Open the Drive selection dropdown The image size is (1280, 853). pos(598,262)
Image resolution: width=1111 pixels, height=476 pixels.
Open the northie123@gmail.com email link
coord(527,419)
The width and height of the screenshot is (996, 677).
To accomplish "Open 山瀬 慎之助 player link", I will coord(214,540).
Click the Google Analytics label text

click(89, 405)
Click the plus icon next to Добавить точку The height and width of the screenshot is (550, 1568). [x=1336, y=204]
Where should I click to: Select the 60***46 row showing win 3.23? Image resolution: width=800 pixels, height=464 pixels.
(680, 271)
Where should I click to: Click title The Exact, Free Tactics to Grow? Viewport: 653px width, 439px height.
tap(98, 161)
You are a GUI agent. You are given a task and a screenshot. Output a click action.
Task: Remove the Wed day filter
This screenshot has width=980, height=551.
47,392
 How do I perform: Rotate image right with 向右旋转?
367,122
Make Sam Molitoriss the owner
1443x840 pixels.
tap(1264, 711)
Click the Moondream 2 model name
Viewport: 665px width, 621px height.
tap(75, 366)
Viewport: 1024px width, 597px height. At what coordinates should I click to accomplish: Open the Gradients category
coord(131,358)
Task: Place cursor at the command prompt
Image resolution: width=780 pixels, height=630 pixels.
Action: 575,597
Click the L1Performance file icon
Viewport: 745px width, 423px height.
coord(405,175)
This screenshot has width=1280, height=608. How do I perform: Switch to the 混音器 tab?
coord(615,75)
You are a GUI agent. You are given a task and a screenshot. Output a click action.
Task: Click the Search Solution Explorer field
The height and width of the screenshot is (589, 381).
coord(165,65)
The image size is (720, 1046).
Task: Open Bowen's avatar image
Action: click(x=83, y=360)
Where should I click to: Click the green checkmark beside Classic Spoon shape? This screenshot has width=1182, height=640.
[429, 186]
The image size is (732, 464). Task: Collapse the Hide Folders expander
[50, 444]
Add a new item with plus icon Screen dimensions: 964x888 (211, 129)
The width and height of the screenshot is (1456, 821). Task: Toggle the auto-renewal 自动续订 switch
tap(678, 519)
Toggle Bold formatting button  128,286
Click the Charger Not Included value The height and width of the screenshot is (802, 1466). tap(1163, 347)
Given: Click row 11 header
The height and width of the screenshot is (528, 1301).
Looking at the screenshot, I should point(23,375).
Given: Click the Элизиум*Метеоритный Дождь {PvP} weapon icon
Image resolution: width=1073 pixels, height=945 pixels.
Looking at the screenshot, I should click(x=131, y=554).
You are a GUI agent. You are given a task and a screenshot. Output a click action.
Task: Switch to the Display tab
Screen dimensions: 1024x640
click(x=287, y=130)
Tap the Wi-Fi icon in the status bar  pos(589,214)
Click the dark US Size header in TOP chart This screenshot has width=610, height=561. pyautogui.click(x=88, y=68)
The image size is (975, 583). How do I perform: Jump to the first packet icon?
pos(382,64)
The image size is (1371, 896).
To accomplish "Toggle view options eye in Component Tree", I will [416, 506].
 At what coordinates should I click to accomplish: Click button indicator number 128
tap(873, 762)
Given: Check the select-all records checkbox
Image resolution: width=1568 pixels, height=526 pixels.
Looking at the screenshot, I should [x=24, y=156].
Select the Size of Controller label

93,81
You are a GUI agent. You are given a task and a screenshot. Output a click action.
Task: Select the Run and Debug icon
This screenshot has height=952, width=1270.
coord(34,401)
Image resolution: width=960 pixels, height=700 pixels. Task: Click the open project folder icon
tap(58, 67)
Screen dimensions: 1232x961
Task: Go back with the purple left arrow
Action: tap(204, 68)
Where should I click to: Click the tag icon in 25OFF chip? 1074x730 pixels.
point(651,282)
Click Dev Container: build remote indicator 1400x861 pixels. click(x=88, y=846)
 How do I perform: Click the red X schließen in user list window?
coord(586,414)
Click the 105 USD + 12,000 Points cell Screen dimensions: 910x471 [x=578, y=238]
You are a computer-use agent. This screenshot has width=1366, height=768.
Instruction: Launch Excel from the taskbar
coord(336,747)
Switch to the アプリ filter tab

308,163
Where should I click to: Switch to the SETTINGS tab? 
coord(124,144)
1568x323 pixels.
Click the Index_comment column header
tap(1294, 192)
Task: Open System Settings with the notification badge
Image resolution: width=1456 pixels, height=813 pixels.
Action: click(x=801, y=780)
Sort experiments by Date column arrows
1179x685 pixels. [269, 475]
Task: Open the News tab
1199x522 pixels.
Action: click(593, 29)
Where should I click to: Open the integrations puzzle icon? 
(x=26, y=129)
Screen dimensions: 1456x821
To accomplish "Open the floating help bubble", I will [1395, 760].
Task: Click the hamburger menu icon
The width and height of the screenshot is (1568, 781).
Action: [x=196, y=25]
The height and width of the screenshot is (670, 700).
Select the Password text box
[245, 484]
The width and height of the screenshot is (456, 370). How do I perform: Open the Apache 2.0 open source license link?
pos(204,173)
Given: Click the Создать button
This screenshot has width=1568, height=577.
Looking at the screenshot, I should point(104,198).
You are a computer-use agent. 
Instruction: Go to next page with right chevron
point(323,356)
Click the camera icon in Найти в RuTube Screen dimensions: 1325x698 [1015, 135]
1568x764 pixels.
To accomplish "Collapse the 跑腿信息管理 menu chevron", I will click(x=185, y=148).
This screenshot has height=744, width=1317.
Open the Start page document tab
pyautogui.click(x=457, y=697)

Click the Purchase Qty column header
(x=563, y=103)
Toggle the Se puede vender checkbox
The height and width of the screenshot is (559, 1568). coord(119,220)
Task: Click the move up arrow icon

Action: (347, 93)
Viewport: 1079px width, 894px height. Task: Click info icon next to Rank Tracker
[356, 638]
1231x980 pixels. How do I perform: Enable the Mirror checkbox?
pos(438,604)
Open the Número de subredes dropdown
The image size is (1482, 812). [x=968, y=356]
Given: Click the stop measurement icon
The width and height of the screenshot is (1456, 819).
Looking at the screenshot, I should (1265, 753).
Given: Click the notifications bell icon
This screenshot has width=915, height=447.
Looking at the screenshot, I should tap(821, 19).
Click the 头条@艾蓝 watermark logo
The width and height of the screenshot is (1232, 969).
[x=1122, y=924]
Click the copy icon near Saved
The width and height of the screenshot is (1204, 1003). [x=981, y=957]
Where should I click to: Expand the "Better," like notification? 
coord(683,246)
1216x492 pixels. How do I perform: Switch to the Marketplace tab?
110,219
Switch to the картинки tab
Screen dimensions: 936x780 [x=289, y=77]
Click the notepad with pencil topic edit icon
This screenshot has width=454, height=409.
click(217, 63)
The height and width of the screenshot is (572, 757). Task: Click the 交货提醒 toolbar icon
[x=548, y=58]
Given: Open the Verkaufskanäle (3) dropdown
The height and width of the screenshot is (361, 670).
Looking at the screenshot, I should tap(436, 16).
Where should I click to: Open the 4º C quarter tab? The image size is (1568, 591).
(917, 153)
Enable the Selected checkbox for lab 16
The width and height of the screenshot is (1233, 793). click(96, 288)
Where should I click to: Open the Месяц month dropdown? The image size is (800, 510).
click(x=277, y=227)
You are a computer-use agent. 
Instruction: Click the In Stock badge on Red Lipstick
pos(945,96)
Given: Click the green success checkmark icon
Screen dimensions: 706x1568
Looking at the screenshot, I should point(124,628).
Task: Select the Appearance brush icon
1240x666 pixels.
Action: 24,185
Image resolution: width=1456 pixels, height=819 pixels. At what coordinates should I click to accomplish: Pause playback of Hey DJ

◆ ◆ ◆ ◆

Exercício -> Reproduza todas as linhas do material acima, sem nenhuma alteração.

Resultado da tarefa ->
Open the Drive selection dropdown The image size is (1280, 853). pos(598,262)
Image resolution: width=1111 pixels, height=476 pixels.
Open the northie123@gmail.com email link
coord(527,419)
The width and height of the screenshot is (996, 677).
To accomplish "Open 山瀬 慎之助 player link", I will coord(214,540).
Click the Google Analytics label text

click(89, 405)
Click the plus icon next to Добавить точку The height and width of the screenshot is (550, 1568). [x=1336, y=204]
Where should I click to: Select the 60***46 row showing win 3.23? Image resolution: width=800 pixels, height=464 pixels.
(680, 271)
Where should I click to: Click title The Exact, Free Tactics to Grow? Viewport: 653px width, 439px height.
tap(98, 161)
You are a GUI agent. You are given a task and a screenshot. Output a click action.
Task: Remove the Wed day filter
This screenshot has width=980, height=551.
47,392
 How do I perform: Rotate image right with 向右旋转?
367,122
Make Sam Molitoriss the owner
1443x840 pixels.
tap(1264, 711)
Click the Moondream 2 model name
Viewport: 665px width, 621px height.
tap(75, 366)
Viewport: 1024px width, 597px height. At what coordinates should I click to accomplish: Open the Gradients category
coord(131,358)
Task: Place cursor at the command prompt
Image resolution: width=780 pixels, height=630 pixels.
Action: 575,597
Click the L1Performance file icon
Viewport: 745px width, 423px height.
coord(405,175)
This screenshot has width=1280, height=608. How do I perform: Switch to the 混音器 tab?
coord(615,75)
You are a GUI agent. You are given a task and a screenshot. Output a click action.
Task: Click the Search Solution Explorer field
The height and width of the screenshot is (589, 381).
coord(165,65)
The image size is (720, 1046).
Task: Open Bowen's avatar image
Action: click(x=83, y=360)
Where should I click to: Click the green checkmark beside Classic Spoon shape? This screenshot has width=1182, height=640.
[429, 186]
The image size is (732, 464). Task: Collapse the Hide Folders expander
[50, 444]
Add a new item with plus icon Screen dimensions: 964x888 (211, 129)
The width and height of the screenshot is (1456, 821). Task: Toggle the auto-renewal 自动续订 switch
tap(678, 519)
Toggle Bold formatting button  128,286
Click the Charger Not Included value The height and width of the screenshot is (802, 1466). tap(1163, 347)
Given: Click row 11 header
The height and width of the screenshot is (528, 1301).
Looking at the screenshot, I should point(23,375).
Given: Click the Элизиум*Метеоритный Дождь {PvP} weapon icon
Image resolution: width=1073 pixels, height=945 pixels.
Looking at the screenshot, I should click(x=131, y=554).
You are a GUI agent. You are given a task and a screenshot. Output a click action.
Task: Switch to the Display tab
Screen dimensions: 1024x640
click(x=287, y=130)
Tap the Wi-Fi icon in the status bar  pos(589,214)
Click the dark US Size header in TOP chart This screenshot has width=610, height=561. pyautogui.click(x=88, y=68)
The image size is (975, 583). How do I perform: Jump to the first packet icon?
pos(382,64)
The image size is (1371, 896).
To accomplish "Toggle view options eye in Component Tree", I will [416, 506].
 At what coordinates should I click to accomplish: Click button indicator number 128
tap(873, 762)
Given: Check the select-all records checkbox
Image resolution: width=1568 pixels, height=526 pixels.
Looking at the screenshot, I should [x=24, y=156].
Select the Size of Controller label

93,81
You are a GUI agent. You are given a task and a screenshot. Output a click action.
Task: Select the Run and Debug icon
This screenshot has height=952, width=1270.
coord(34,401)
Image resolution: width=960 pixels, height=700 pixels. Task: Click the open project folder icon
tap(58, 67)
Screen dimensions: 1232x961
Task: Go back with the purple left arrow
Action: tap(204, 68)
Where should I click to: Click the tag icon in 25OFF chip? 1074x730 pixels.
point(651,282)
Click Dev Container: build remote indicator 1400x861 pixels. click(x=88, y=846)
 How do I perform: Click the red X schließen in user list window?
coord(586,414)
Click the 105 USD + 12,000 Points cell Screen dimensions: 910x471 [x=578, y=238]
You are a computer-use agent. This screenshot has width=1366, height=768.
Instruction: Launch Excel from the taskbar
coord(336,747)
Switch to the アプリ filter tab

308,163
Where should I click to: Switch to the SETTINGS tab? 
coord(124,144)
1568x323 pixels.
Click the Index_comment column header
tap(1294, 192)
Task: Open System Settings with the notification badge
Image resolution: width=1456 pixels, height=813 pixels.
Action: click(x=801, y=780)
Sort experiments by Date column arrows
1179x685 pixels. [269, 475]
Task: Open the News tab
1199x522 pixels.
Action: click(593, 29)
Where should I click to: Open the integrations puzzle icon? 
(x=26, y=129)
Screen dimensions: 1456x821
To accomplish "Open the floating help bubble", I will [1395, 760].
Task: Click the hamburger menu icon
The width and height of the screenshot is (1568, 781).
Action: [x=196, y=25]
The height and width of the screenshot is (670, 700).
Select the Password text box
[245, 484]
The width and height of the screenshot is (456, 370). How do I perform: Open the Apache 2.0 open source license link?
pos(204,173)
Given: Click the Создать button
This screenshot has width=1568, height=577.
Looking at the screenshot, I should point(104,198).
You are a computer-use agent. 
Instruction: Go to next page with right chevron
point(323,356)
Click the camera icon in Найти в RuTube Screen dimensions: 1325x698 [1015, 135]
1568x764 pixels.
To accomplish "Collapse the 跑腿信息管理 menu chevron", I will click(x=185, y=148).
This screenshot has height=744, width=1317.
Open the Start page document tab
pyautogui.click(x=457, y=697)

Click the Purchase Qty column header
(x=563, y=103)
Toggle the Se puede vender checkbox
The height and width of the screenshot is (559, 1568). coord(119,220)
Task: Click the move up arrow icon

Action: (347, 93)
Viewport: 1079px width, 894px height. Task: Click info icon next to Rank Tracker
[356, 638]
1231x980 pixels. How do I perform: Enable the Mirror checkbox?
pos(438,604)
Open the Número de subredes dropdown
The image size is (1482, 812). [x=968, y=356]
Given: Click the stop measurement icon
The width and height of the screenshot is (1456, 819).
Looking at the screenshot, I should (1265, 753).
Given: Click the notifications bell icon
This screenshot has width=915, height=447.
Looking at the screenshot, I should tap(821, 19).
Click the 头条@艾蓝 watermark logo
The width and height of the screenshot is (1232, 969).
[x=1122, y=924]
Click the copy icon near Saved
The width and height of the screenshot is (1204, 1003). [x=981, y=957]
Where should I click to: Expand the "Better," like notification? 
coord(683,246)
1216x492 pixels. How do I perform: Switch to the Marketplace tab?
110,219
Switch to the картинки tab
Screen dimensions: 936x780 [x=289, y=77]
Click the notepad with pencil topic edit icon
This screenshot has width=454, height=409.
click(217, 63)
The height and width of the screenshot is (572, 757). Task: Click the 交货提醒 toolbar icon
[x=548, y=58]
Given: Open the Verkaufskanäle (3) dropdown
The height and width of the screenshot is (361, 670).
Looking at the screenshot, I should tap(436, 16).
Where should I click to: Open the 4º C quarter tab? The image size is (1568, 591).
(917, 153)
Enable the Selected checkbox for lab 16
The width and height of the screenshot is (1233, 793). click(96, 288)
Where should I click to: Open the Месяц month dropdown? The image size is (800, 510).
click(x=277, y=227)
You are a computer-use agent. 
Instruction: Click the In Stock badge on Red Lipstick
pos(945,96)
Given: Click the green success checkmark icon
Screen dimensions: 706x1568
Looking at the screenshot, I should point(124,628).
Task: Select the Appearance brush icon
1240x666 pixels.
Action: 24,185
Image resolution: width=1456 pixels, height=819 pixels. At what coordinates should I click to accomplish: Pause playback of Hey DJ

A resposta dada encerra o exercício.